Given all this, Trump’s inauguration on Friday will open a period of uncertainty for US allies.
“We have never had a President-elect quite like Mr. Trump,” former US Middle East peace negotiator Aaron David Miller told CNN on Monday, heralding a new and unpredictable phase dawning in America’s relationship with Europe and the world.
“In four days, the ultimate pivot is coming, when, in fact, Mr. Trump will bear responsibility for existing and future US foreign policy.”
NATO nations will have to decide whether they believe Mattis that NATO is a “vital” US national security interest or take Trump’s comments at face value. Some European governments had been assured by indications earlier in the transition that Trump was backing away from his campaign rhetoric. For instance, in a call with British Prime Minister Theresa May in December, a Downing Street statement said the two leaders agreed “on the importance of the Alliance.”

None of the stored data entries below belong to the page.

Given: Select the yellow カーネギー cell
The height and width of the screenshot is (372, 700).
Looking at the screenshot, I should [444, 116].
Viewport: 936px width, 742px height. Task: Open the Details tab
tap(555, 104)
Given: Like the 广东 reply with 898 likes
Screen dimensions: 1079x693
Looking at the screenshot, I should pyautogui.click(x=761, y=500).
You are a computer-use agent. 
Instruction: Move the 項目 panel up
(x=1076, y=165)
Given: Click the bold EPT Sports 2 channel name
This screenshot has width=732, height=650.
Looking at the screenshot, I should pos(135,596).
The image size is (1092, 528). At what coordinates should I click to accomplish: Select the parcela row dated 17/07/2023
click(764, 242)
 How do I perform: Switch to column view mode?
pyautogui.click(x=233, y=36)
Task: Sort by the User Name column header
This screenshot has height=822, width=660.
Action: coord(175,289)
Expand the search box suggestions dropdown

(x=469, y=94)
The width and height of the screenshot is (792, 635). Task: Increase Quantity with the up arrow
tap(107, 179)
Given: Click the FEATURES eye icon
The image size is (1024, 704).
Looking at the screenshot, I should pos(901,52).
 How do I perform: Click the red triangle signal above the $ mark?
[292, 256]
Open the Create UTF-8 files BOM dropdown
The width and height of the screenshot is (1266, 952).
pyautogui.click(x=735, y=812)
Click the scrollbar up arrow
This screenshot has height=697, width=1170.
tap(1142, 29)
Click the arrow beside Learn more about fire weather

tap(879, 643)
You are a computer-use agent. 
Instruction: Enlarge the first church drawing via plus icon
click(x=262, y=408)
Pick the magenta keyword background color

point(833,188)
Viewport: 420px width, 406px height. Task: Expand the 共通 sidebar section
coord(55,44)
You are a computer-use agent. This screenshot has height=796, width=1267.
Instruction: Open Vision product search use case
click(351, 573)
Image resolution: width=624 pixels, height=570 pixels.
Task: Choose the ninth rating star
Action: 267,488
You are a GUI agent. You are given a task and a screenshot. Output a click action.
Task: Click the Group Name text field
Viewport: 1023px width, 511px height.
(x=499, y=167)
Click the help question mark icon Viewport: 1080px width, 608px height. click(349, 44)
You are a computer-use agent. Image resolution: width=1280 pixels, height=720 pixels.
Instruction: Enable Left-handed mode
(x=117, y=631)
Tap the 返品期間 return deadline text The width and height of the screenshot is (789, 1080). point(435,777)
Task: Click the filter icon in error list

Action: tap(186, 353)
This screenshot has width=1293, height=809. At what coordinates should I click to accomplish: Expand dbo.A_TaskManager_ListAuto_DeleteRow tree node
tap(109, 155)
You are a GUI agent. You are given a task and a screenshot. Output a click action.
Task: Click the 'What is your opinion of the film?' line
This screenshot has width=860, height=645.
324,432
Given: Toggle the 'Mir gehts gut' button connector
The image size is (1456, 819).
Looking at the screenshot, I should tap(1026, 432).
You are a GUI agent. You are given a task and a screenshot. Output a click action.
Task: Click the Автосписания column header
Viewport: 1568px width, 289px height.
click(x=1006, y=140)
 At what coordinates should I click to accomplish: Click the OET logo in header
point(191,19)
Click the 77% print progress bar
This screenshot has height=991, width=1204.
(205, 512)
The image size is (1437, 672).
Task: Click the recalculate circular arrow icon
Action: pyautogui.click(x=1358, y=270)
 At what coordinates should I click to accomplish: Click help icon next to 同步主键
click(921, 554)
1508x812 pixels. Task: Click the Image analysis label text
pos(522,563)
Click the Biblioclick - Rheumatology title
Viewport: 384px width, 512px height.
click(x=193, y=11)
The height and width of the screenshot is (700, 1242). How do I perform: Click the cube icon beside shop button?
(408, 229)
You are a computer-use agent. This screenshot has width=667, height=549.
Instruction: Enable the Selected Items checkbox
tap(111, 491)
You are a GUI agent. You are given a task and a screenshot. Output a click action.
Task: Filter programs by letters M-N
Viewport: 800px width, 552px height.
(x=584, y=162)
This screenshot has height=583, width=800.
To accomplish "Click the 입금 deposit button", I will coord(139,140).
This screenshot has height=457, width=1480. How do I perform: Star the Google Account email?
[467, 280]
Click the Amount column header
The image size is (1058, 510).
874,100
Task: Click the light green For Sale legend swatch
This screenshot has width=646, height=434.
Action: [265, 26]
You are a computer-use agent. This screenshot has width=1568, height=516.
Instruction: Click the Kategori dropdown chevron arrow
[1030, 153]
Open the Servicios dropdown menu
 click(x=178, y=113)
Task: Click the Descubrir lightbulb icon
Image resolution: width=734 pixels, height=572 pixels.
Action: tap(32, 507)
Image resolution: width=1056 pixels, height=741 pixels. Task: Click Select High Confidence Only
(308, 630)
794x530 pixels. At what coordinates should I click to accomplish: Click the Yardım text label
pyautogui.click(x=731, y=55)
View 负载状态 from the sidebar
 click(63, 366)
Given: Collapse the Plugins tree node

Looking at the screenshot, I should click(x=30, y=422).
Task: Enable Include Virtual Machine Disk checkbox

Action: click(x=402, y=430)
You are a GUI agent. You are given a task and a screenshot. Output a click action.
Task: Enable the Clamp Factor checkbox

But Trump’s new comments to the Times and Bild could undermine those hopes.
One possible explanation for the President-elect’s anti-NATO rhetoric is that, as in many other areas — for instance China policy, where he has tweaked Beijing over Taiwan — Trump may be adopting hardline positions that are meant to shock as an opening negotiating position. He’s often said he wants to be unpredictable.
“In this case, it is impossible to know, is this an effort on the part of the President-elect to be predictable, to keep allies and adversaries off balance?” asked Miller.
In NATO’s case, Trump’s aim could be to cajole more members to reach the 2% threshold of GDP target on defense spending required by the alliance.
“One thing’s for sure, European nations will have to take more responsibility for their own security,” said Timmermans. “I’m a strong believer in NATO, it’s indispensable. The only one who wants to see NATO fall is Putin.”
But Trump’s approach and determination to improve strained US relations with Russia can only add to the deep uncertainty stalking Europe that is already strained by Britain’s vote to leave the EU and critical elections looming in Germany and France, in which populist anti-establishment forces are on the rise, along with concerns about the specter of a rambunctious Russia to the east.
Though NATO is a 28-member alliance run by a secretary general, it always takes its lead from the US, its most powerful and wealthy member. That makes for unprecedented times, with a US President who appears to doubt the alliance’s role.